Seventeen Year 13 Physics students have been inspired by a visit to CERN, (The European Organisation for Nuclear Research) home of the Large Hadron Collider.

During the visit the students discovered how CERN is helping to answer some of the most fundamental questions: how did the Universe begin? What are the basic building blocks of matter?

The UK has been a member of CERN since the organisation was founded in 1954. Executive Chair, Professor Mark Thomson, said “The scale of the science and technology at CERN is awe-inspiring.  There is no doubt that seeing it at first hand, and meeting the people who work on the experiments, can influence young people’s future education and career choices.”

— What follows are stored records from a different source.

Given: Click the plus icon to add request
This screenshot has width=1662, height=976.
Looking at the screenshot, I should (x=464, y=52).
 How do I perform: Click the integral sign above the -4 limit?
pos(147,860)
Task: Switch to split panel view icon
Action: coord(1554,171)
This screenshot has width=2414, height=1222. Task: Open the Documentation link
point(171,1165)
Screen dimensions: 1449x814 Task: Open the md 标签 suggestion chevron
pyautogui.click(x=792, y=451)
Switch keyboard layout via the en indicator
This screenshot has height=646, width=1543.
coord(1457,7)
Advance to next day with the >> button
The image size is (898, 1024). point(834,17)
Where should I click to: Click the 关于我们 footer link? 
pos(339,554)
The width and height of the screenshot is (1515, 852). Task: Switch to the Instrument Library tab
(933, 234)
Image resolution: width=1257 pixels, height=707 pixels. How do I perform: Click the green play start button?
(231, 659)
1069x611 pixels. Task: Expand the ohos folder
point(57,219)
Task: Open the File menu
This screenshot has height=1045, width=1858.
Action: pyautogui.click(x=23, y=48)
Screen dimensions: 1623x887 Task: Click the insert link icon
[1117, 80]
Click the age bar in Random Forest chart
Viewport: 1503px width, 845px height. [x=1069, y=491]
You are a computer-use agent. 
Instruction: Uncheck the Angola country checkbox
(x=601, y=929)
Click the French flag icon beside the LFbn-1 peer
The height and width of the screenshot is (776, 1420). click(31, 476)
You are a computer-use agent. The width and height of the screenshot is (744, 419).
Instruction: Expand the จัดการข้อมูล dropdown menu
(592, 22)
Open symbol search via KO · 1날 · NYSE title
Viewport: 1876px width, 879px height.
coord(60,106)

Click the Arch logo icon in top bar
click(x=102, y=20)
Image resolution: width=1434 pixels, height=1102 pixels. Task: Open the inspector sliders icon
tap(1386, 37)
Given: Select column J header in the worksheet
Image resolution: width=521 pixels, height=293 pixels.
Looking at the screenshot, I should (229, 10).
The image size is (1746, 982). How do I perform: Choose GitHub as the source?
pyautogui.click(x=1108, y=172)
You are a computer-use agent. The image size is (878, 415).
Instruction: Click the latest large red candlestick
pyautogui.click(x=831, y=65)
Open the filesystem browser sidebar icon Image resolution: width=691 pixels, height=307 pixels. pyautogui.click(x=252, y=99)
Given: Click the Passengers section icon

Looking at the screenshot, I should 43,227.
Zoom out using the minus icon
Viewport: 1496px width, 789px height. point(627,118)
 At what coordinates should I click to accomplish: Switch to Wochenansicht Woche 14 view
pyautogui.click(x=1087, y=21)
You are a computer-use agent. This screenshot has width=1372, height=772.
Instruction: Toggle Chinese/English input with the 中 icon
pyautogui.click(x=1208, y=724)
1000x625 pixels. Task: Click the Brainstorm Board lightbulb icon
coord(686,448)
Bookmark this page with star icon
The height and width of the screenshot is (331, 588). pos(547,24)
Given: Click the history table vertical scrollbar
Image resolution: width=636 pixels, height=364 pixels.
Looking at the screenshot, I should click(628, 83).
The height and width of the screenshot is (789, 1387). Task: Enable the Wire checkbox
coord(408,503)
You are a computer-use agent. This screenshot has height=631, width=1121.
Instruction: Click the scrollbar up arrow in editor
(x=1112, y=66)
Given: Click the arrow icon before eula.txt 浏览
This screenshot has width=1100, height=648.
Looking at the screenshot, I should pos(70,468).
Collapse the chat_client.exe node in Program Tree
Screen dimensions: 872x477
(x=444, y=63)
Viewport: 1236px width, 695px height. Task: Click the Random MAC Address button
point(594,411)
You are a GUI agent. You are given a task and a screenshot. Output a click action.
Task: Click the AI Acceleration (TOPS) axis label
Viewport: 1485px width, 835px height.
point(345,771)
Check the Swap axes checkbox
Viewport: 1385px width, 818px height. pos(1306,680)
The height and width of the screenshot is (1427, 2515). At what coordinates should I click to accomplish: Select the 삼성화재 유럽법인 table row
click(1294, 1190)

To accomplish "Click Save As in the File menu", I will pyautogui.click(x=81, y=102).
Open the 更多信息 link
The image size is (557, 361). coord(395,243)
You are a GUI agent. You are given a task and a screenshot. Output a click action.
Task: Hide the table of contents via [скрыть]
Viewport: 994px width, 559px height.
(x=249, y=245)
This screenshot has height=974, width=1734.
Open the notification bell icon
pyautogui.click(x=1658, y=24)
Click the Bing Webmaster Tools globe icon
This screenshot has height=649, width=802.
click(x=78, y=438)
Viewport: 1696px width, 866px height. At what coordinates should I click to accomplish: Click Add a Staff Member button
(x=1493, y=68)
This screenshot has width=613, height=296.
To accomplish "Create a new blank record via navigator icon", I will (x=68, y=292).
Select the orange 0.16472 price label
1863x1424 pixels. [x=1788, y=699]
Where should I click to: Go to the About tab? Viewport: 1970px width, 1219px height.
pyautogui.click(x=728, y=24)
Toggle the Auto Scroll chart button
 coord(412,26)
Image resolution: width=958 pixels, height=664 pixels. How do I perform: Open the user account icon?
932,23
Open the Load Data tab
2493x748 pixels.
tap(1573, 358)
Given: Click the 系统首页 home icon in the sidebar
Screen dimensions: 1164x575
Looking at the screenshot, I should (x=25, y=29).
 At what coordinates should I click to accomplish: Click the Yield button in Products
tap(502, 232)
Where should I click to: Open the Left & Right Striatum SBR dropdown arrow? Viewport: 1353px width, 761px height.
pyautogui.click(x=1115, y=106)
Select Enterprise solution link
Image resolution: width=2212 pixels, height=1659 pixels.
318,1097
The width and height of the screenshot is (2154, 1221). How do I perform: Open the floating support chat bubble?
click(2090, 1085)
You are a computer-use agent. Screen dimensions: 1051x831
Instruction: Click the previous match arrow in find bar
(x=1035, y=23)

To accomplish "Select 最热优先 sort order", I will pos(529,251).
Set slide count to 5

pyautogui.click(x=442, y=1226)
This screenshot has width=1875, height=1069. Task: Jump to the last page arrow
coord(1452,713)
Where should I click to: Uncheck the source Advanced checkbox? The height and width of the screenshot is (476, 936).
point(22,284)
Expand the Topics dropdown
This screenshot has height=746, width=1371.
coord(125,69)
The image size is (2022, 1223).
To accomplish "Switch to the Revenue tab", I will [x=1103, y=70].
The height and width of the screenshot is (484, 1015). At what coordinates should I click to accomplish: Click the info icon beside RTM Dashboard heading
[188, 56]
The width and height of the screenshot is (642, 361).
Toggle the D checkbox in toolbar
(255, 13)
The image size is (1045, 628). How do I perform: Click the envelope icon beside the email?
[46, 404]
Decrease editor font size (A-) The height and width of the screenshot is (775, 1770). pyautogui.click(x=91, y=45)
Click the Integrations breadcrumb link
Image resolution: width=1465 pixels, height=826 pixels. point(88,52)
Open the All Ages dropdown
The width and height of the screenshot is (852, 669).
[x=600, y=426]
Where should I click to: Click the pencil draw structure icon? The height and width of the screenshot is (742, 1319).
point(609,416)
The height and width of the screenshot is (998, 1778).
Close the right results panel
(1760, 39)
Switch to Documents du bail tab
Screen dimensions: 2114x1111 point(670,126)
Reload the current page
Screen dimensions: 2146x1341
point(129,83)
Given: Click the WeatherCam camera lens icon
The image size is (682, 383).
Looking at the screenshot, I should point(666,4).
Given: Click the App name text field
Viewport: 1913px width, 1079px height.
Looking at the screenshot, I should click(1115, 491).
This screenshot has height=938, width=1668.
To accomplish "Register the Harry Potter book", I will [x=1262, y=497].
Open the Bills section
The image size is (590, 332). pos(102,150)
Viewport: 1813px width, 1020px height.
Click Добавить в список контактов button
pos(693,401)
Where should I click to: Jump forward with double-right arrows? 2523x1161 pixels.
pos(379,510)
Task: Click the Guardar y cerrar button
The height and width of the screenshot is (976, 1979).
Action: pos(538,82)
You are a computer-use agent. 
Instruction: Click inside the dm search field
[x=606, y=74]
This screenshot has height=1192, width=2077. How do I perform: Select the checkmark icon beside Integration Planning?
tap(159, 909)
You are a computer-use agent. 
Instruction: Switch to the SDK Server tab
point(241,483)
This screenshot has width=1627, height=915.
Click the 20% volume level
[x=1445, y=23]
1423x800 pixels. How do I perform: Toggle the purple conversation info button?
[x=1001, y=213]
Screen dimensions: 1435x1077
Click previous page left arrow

Mr van Dyk, Trip leader and Subject Leader of Physics said 'The trip to CERN gives students great insight into the practices and goals of elite physics research. The knowledge the students are exposed to on the CERN tour feeds into a number of different areas of the A-level Physics course. I often refer to the trip in lessons. The extra activities on the trip, such as the visit to the United Nations and to the Red Cross Museum, are fantastic for exposing the students to the wider world in ways that are hard to do in school.'

The trip made a great impression on the students who added their own observations;

'Being able to see the physics we learn in the classroom actually applied into real life is an experience I will never forget and furthered my questioning of the Universe and interest into the field of physics.'


'We visited the UN building in Geneva, a building that used to be the headquarters for the League of Nations. The exterior was grand and impressive, while the inside was filled with artwork from artists around the world. The ceiling is meant to remind representatives of the range of perspectives that others in the room may hold, represented by the variety of colours which appear different when viewed from different angles.'


'The trip was really fun and has enriched my A level physics learning'


'The Geneva UN building gave me a sense of importance of working together to resolve conflicts, which was inspiring'


'Perhaps the most interesting thing was the strong sense of community that exists with St Clement Danes, no matter the geographical location'


The trip was a great opportunity for the students to further their A level studies, and the students' accounts reveal how much they enjoyed their visit to CERN.